Bonaventure Gacon ( Conception ) , Titoune Krall ( Conception ) , Bastien Pelenc ( Conception ) , Thomas Barrière ( Conception )


: Regard

par François Cervantes

Le chapiteau s’est posé au dessus d’un gouffre, quatre mats au bord d’un précipice.
De ce monde souterrain en fusion remonteront peut être ceux qui y sont descendus.
Un plancher fragile a été posé au dessus des crevasses.
Ils remonteront.
L’âme supporte des températures supérieures à celle de la fusion du métal. Quand ils reviendront, ils seront méconnaissables bien sûr, et ils ne reconnaîtront plus les musiciens, ni les spectateurs.
Ils seront étonnés de découvrir des humains réunis dans ce chapiteau, calmement assis au dessus des gouffres, souriants et ouvrant des yeux d’enfants.
Des humains qui ont l’air de voir, d’entendre et de ressentir.
Ceux qui remontent là, sous nos yeux, on ne saurait pas dire dans quel état ils sont, quelles épreuves ils ont traversées, quelles scènes ils ont vues, de quelles façons leurs cœurs ont été brûlés, consumés.
Mais ils sont là, devant nous, comme des animaux sauvages ou comme des âmes, comment savoir.
Pourtant ils ont des jambes, des poumons, des nuques, des attaches, des tendons, des muscles.
Tous les voyages qu’ils ont faits, c’est avec leurs corps qu’ils les ont faits. Ils ont transfiguré chaque cellule de leur corps dans la chaleur du feu. Ils sont descendus à pied dans le cœur du volcan, en faisant attention, sans se lâcher la main, existant plus dans la relation, dans l’entre deux, que pour eux mêmes.
Ils n’ont pas donné prise aux morsures, aux brûlures, aux inflammations, aux colères. La chair a hurlé et ils ont traversé.
Ils ont observé les vols des oiseaux, les galops des bêtes, les claquements des voiles dans les tempêtes, les envols des graines, les débordements des torrents. Attention à cette pierre, par là plutôt, pas ce chemin, celui là, patience, doucement.
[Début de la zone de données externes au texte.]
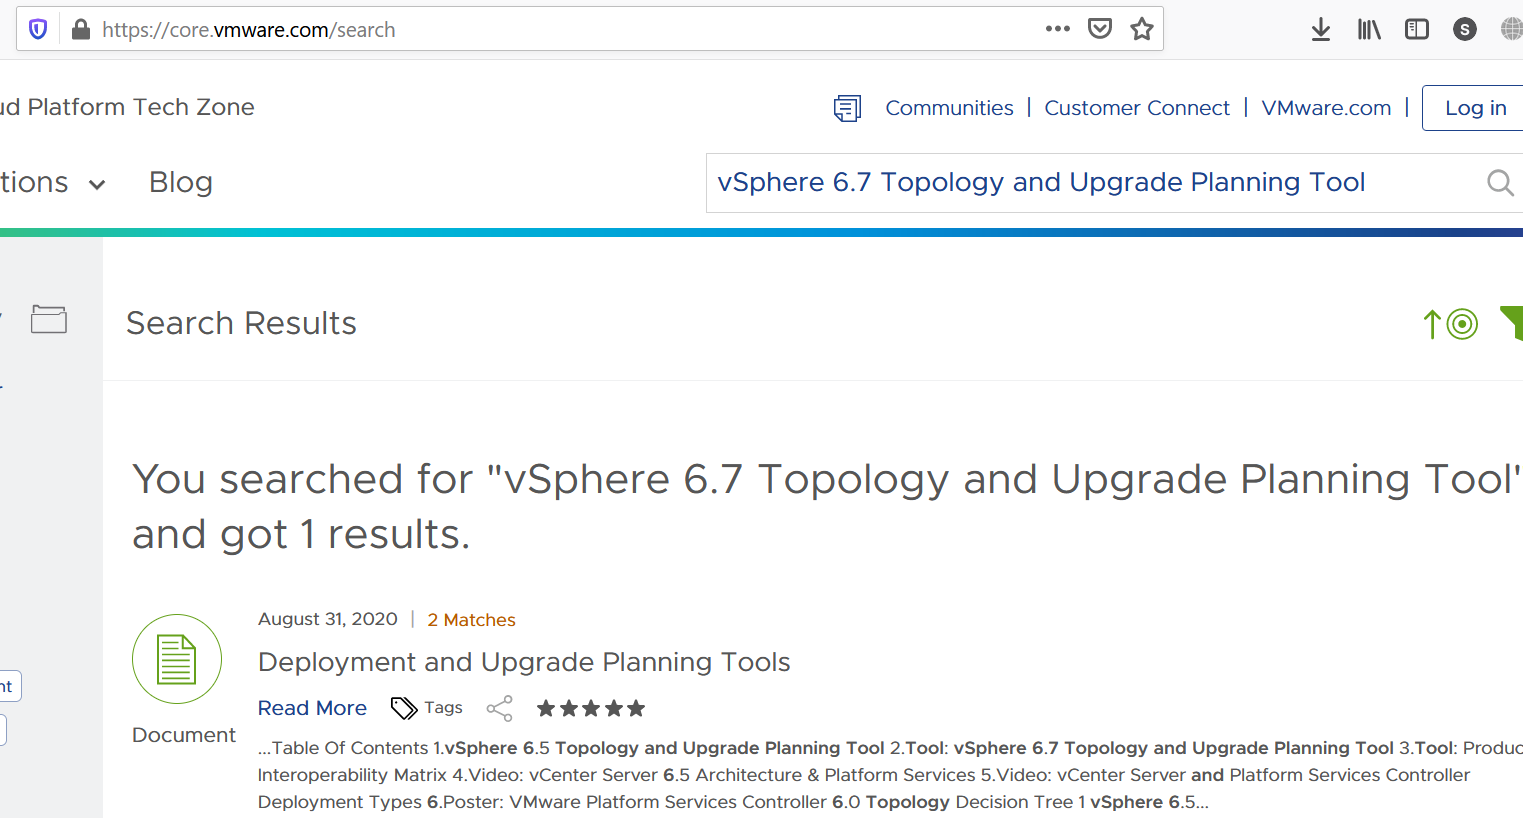Screen dimensions: 1523x818
Task: Select Blog in the site navigation
Action: pos(181,182)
Ils ont cheminé sans savoir quel était ce chemin, ni combien de temps cela allait prendre, ni si ils arriveraient au bout de ce chemin, mais ils continuent, en détail, avec attention, avec précaution, avec obstination, ils traversent les gouffres, des paysages inconnus, chaque jour suffit sa peine.
On ne peut pas aller plus vite que le lever et le coucher du soleil.
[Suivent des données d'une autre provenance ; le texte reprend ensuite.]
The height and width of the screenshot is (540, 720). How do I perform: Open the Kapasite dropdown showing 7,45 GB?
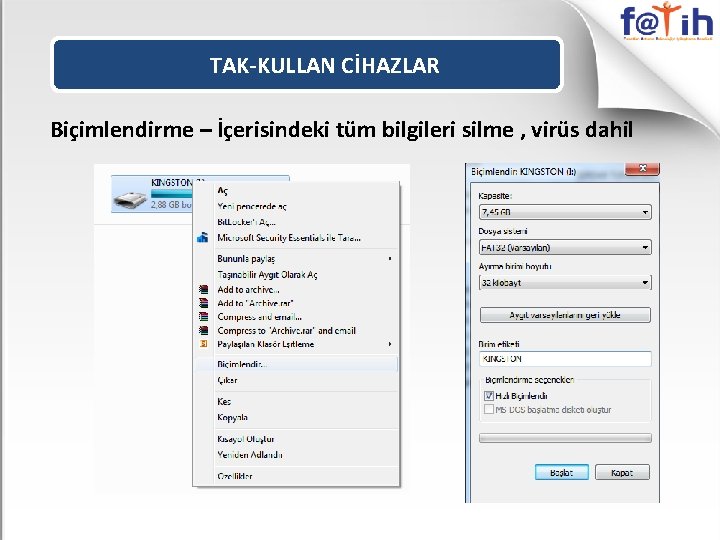click(565, 212)
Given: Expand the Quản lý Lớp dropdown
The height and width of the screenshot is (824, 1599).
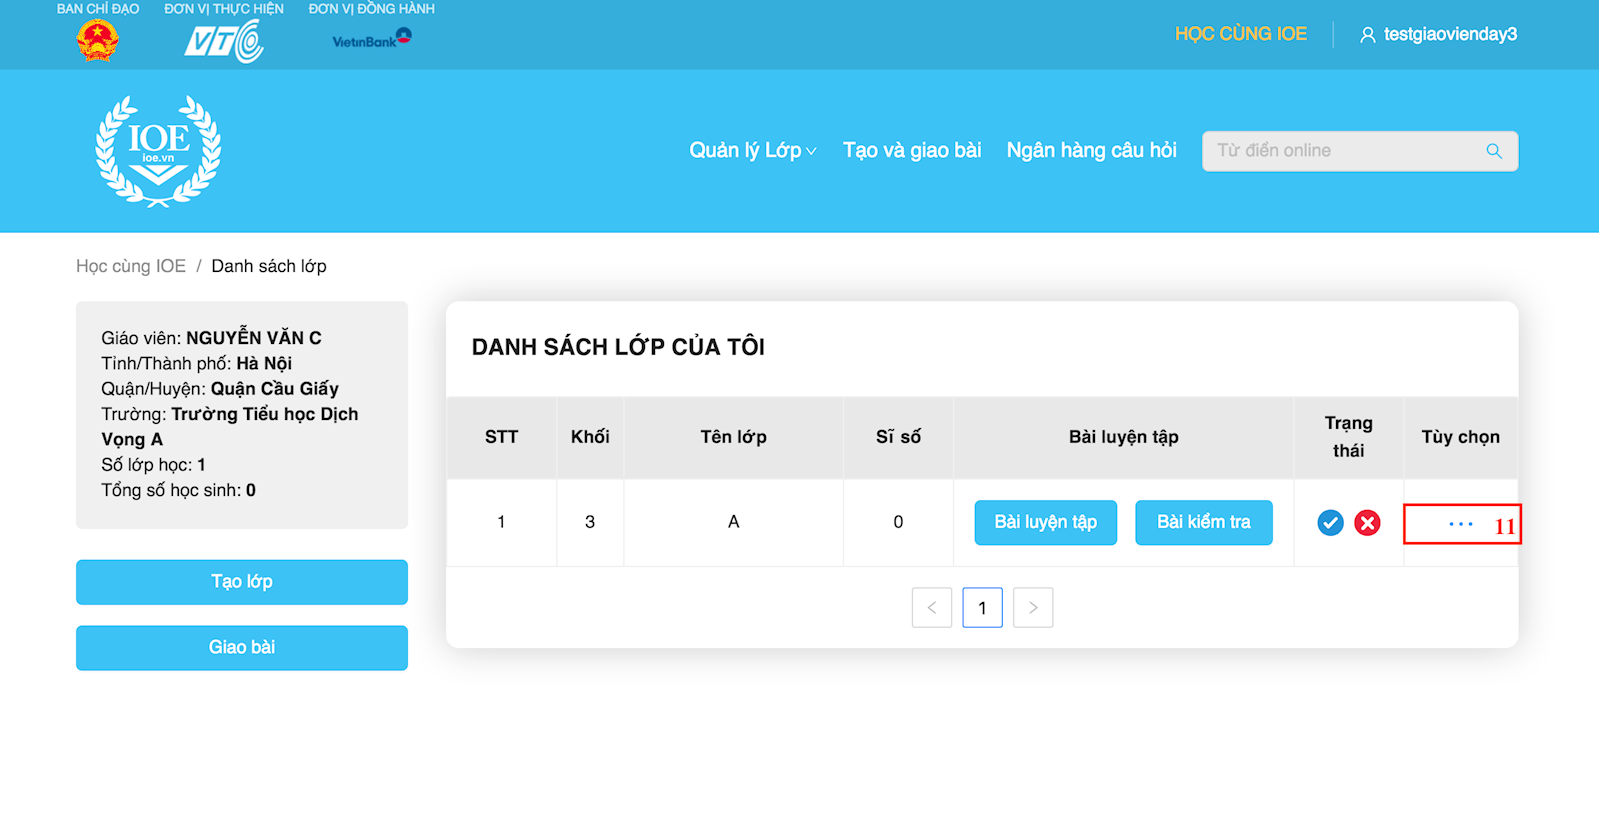Looking at the screenshot, I should click(752, 151).

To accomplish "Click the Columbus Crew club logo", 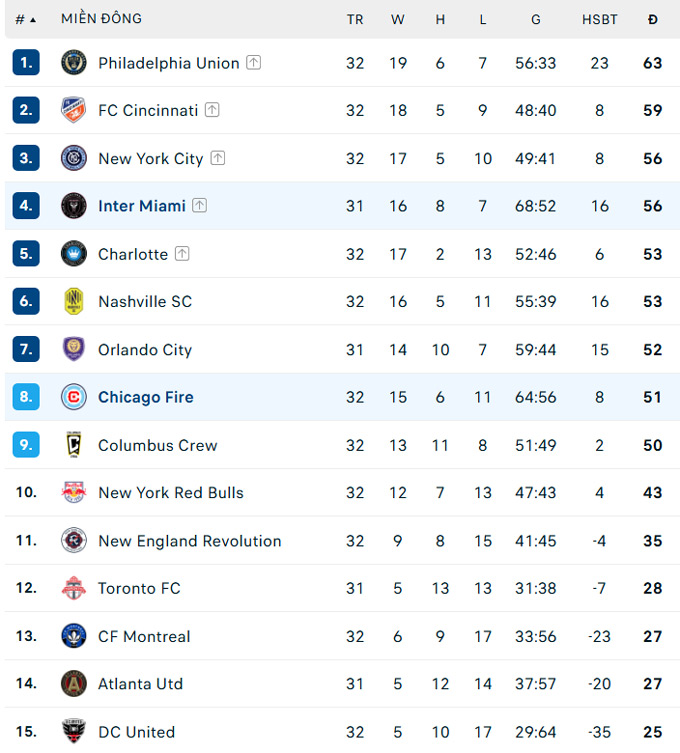I will 74,445.
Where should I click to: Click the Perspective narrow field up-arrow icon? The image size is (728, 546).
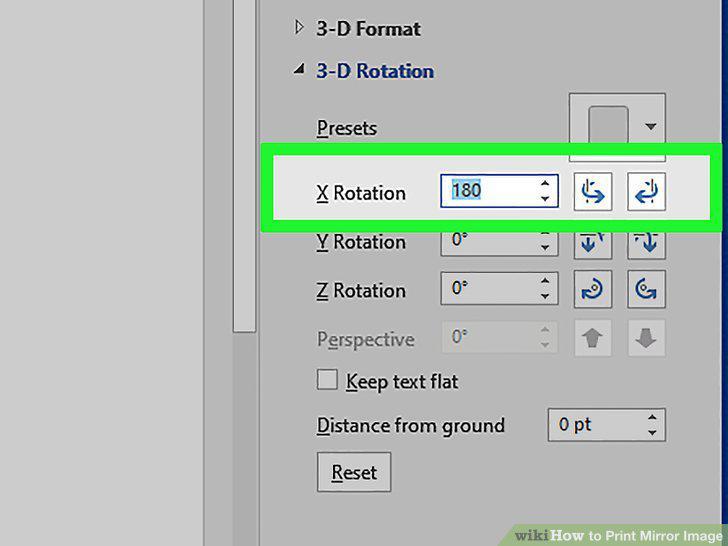click(592, 338)
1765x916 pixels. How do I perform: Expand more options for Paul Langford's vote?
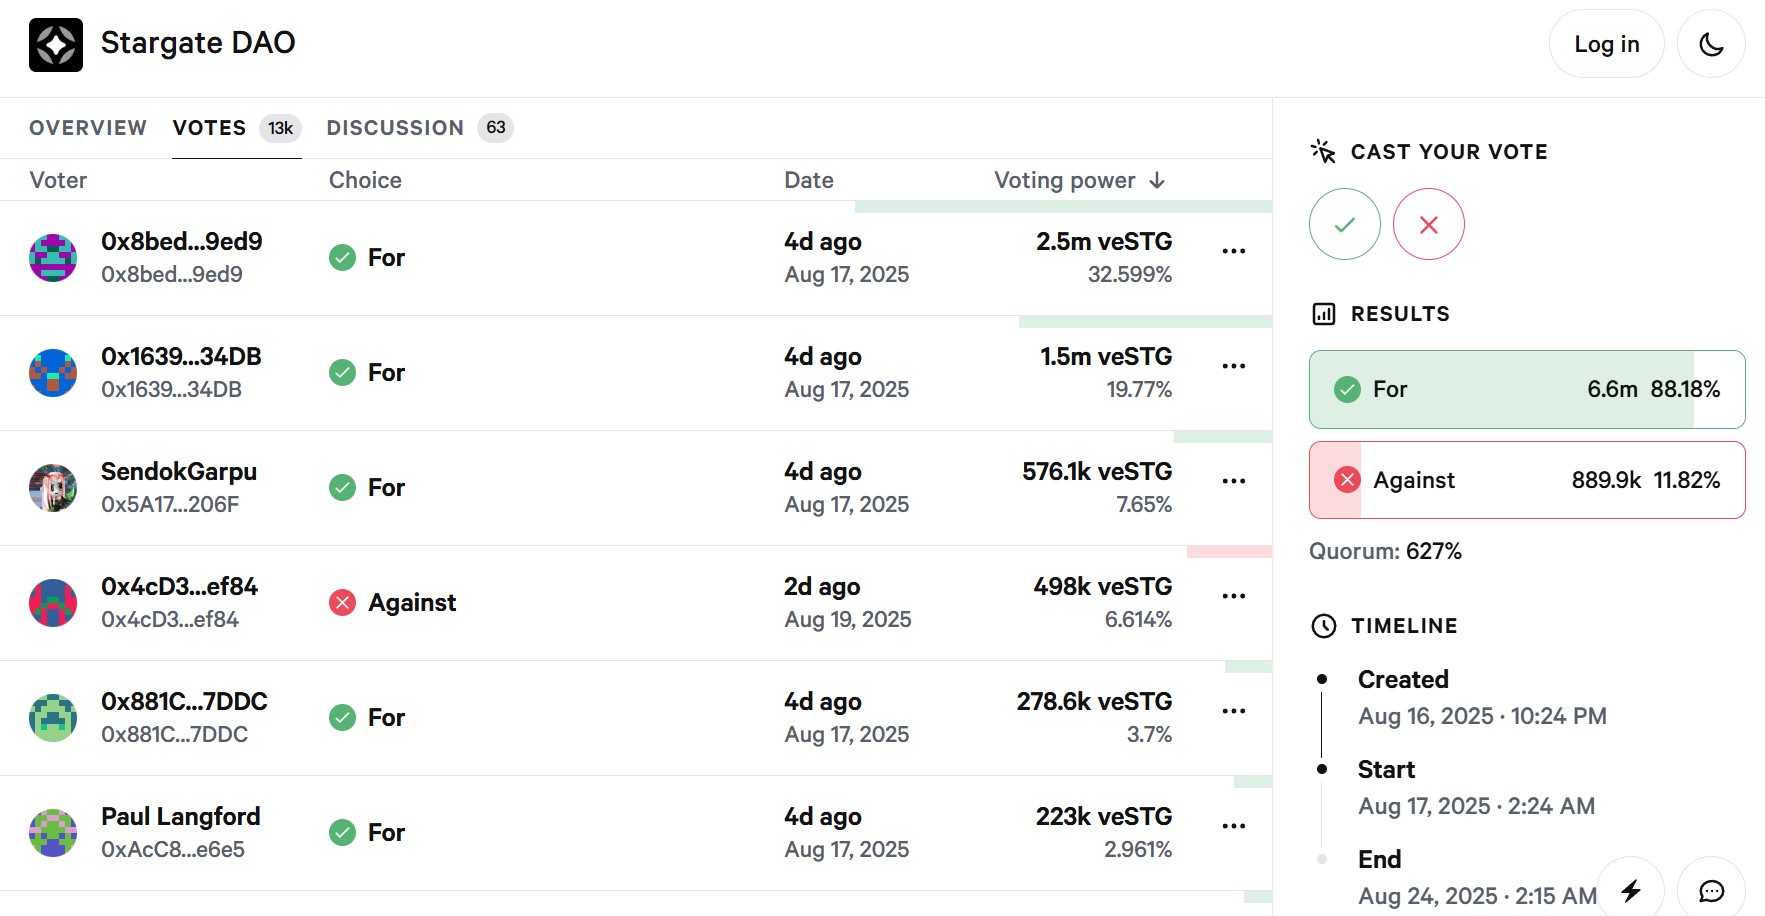[1233, 826]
La vie passe devant nous et au dedans de nous.
Maintenant, sur cette route inconnue et nouvelle et pourtant si ancienne, ils vont savoir si les liens sont plus forts que les choses.
Même s’ils pètent de trouille, ils restent fidèles.
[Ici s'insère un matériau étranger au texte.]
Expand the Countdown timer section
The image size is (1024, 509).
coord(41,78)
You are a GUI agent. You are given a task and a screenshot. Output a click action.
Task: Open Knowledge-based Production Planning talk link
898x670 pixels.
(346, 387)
Ils sont plus fidèles que des chiens, parce qu’un chien, il est fidèle tant qu’il est un chien, mais quand il arrête sa vie de chien, il arrête d’être fidèle.
L’étalon de mesure, c’est la distance entre eux.
On dit que cette mesure est plus sûre que la distance entre la terre et le soleil, parce que les planètes ont des fantaisies et des écarts de conduite que eux n’ont pas.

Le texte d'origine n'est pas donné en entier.